The repatriation was conducted in accordance with standard operating procedures (SOP) prepared by the central government and factoring all possible contingencies. All precautions for infection control on ships, in conjunction with isolation and quarantine protocols for the crew were ensured. On closing Kochi, INS Magar was greeted by three ships from Southern Naval Command, Kochi, undertaking surveillance missions off the coast of Kerala.
The Ship was received at the Samudrika Cruise Terminal, by the officials from State Government, District Administration and Port Trust who had streamlined the elaborate process of all mandatory health and immigration procedures and made extensive arrangements for speedy disembarkation, health screening, immigration and transportation for the evacuated Indian nationals.

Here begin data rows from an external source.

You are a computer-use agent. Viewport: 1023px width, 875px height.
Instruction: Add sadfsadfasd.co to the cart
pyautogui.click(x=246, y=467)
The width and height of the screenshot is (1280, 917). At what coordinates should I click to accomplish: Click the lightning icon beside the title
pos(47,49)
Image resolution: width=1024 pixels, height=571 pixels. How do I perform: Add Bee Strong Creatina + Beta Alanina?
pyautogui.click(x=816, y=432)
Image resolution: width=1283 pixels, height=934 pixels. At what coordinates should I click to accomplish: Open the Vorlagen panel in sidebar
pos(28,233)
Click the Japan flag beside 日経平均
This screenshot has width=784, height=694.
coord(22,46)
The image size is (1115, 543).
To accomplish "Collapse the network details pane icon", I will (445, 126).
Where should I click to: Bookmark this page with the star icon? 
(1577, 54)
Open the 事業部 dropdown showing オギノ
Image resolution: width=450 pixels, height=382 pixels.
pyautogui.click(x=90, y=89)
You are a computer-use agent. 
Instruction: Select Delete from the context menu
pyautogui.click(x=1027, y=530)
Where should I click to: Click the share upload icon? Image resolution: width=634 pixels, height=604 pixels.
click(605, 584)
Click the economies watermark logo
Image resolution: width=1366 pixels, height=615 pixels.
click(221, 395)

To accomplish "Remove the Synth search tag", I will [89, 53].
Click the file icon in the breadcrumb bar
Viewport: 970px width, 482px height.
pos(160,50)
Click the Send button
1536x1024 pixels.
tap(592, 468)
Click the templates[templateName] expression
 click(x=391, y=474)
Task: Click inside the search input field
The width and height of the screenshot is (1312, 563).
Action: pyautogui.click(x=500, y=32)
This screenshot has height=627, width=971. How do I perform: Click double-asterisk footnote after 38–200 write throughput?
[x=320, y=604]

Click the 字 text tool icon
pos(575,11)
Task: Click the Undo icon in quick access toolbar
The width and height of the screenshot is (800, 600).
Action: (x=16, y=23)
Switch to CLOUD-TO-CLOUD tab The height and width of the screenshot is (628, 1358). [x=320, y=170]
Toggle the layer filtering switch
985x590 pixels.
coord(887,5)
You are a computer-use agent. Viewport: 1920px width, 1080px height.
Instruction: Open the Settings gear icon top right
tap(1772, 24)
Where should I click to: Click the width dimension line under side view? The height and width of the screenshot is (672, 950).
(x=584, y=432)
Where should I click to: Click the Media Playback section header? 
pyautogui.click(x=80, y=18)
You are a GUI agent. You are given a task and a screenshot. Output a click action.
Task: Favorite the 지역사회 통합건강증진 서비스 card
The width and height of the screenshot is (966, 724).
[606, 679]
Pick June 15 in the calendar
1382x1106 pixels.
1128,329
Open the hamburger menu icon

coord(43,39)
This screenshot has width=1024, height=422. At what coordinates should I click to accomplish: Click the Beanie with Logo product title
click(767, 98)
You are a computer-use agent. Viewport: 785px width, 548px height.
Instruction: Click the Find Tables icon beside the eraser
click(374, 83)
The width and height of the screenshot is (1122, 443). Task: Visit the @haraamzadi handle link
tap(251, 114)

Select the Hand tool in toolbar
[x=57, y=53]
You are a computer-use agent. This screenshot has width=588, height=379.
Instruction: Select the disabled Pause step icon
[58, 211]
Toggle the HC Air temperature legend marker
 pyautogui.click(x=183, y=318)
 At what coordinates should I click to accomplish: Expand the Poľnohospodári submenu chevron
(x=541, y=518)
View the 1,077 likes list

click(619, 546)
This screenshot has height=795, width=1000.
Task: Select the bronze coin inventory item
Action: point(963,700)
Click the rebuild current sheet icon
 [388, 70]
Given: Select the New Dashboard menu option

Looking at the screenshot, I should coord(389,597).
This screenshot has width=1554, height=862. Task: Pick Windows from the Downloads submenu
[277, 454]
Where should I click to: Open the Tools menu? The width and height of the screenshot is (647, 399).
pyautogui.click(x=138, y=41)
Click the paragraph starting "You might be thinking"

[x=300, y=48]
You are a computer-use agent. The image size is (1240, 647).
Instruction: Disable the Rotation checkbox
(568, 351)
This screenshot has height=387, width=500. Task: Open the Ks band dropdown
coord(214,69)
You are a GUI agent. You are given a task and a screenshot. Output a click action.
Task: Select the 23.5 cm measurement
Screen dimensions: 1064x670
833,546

INS Magar commanded by Commander Varun Panicker, a native of Changanacherry, Kerala, is a Landing Ship Tank. She is the lead ship of her class and has an illustrious history in rendering Humanitarian Aid and Disaster Relief (HADR.) She was indigenously built by Garden Reach Shipbuilders and Engineers (GRSE) Ltd, Kolkata. The amphibious ship has undergone modification for the training role. The ship had undertaken appropriate logistic, medical and administrative preparations at her base port Kochi prior to the mission.
With the completion of the first phase of Vande Bharat mission, the Indian Navy has successfully brought back a total of 900 (698 by INS Jalashwa earlier) Indian nationals from the Maldives. Indian Navy’s “Operation Samudra Setu” truly epitomises India’s efforts in providing succor to our nationals as envisaged under Vande Bharat Mission.
INS Jalashwa would be proceeding to the Maldives for the next phase of the repatriation of approx. 700 Indian nationals commencing 15 May 20.